Let’s be clear: Airbnb is building a new kind of social layer—but it’s still early. And there are open questions about where this is heading.
You’re not curating your own network—yet
Right now, there’s no public “add friend” button or news-style social feed. But something close is emerging. You do build up connections in your Airbnb profile, especially when you attend group Experiences or join chats.
We don’t yet know:
- If guests will be able to approve permanent connections
- If these connections will become visible to others, or simply shape recommendations
- If Airbnb will let users filter, remove, or hide past social interactions
Airbnb may not want a fully visible “social feed”—that could overwhelm people. But some kind of persistent connection graph seems to be forming quietly in the background.
This is more than just messaging. It’s a shift to relationships.
Until now, Airbnb’s platform has mostly enabled introductions that perish—you message your host, you stay, you leave.
Now, we’re talking about relationships that persist.
People might reconnect after a shared hike in Peru or a pasta class in Florence. That’s powerful—but it also opens the door to some of the challenges familiar to larger social platforms.
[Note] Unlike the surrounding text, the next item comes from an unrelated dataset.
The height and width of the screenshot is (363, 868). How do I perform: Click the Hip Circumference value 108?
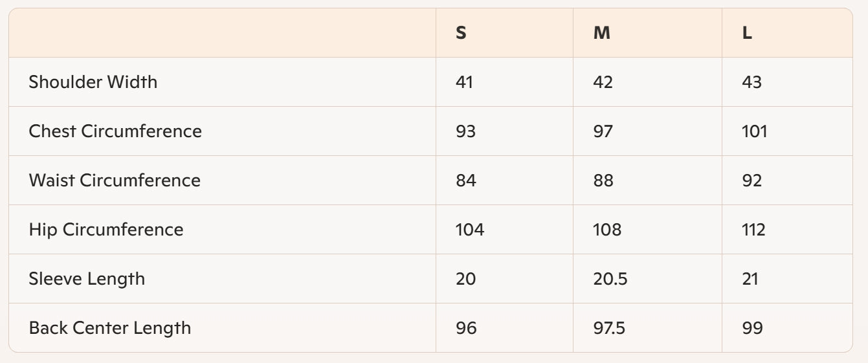click(x=607, y=230)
If these connections start to feel more permanent, Airbnb has to be ready for:
- Unwanted contact
- Messaging that doesn’t feel safe
- Emotional pressure, misaligned expectations, or group dynamics gone wrong
Even good people can overstep. Even verified users can behave badly. So yes, the moderation burden increases—especially as the app encourages richer profiles and more interaction.
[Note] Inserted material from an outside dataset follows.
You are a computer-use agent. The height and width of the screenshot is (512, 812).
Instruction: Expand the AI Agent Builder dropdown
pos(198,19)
This isn’t a reason not to build it. But it’s a reason to build it carefully.
🧭 Conclusion: Airbnb’s Next Chapter Is About People, Not Just Places
With the 2025 Summer Release, Airbnb has made it clear: this isn’t just about homes, services, or experiences—it’s about connection. And not in the abstract, social-media sense. This is connection grounded in real-world action: verified people, showing up, doing things together.
That’s what makes this different—and potentially more valuable—than any traditional social platform.
But building a real-life social network is no small task. Airbnb has to walk a careful line:
- Keep things trust-based, not invasive
- Let people form lasting connections, without compromising safety
- Avoid replicating the worst behaviors of the wider internet, even as it invites more persistent relationships
For hosts, this might seem a little outside your day-to-day operations. But it matters. Because if Airbnb becomes the place where people connect, recommend, and return—it becomes more than a booking site. It becomes a habit.
And that habit—of checking the app not just to travel, but to reconnect—might just be the next big unlock for loyalty, for community, and yes, eventually, for bookings.
The next chapter for Airbnb isn’t just more places. It’s more people—and the relationships that make those places meaningful.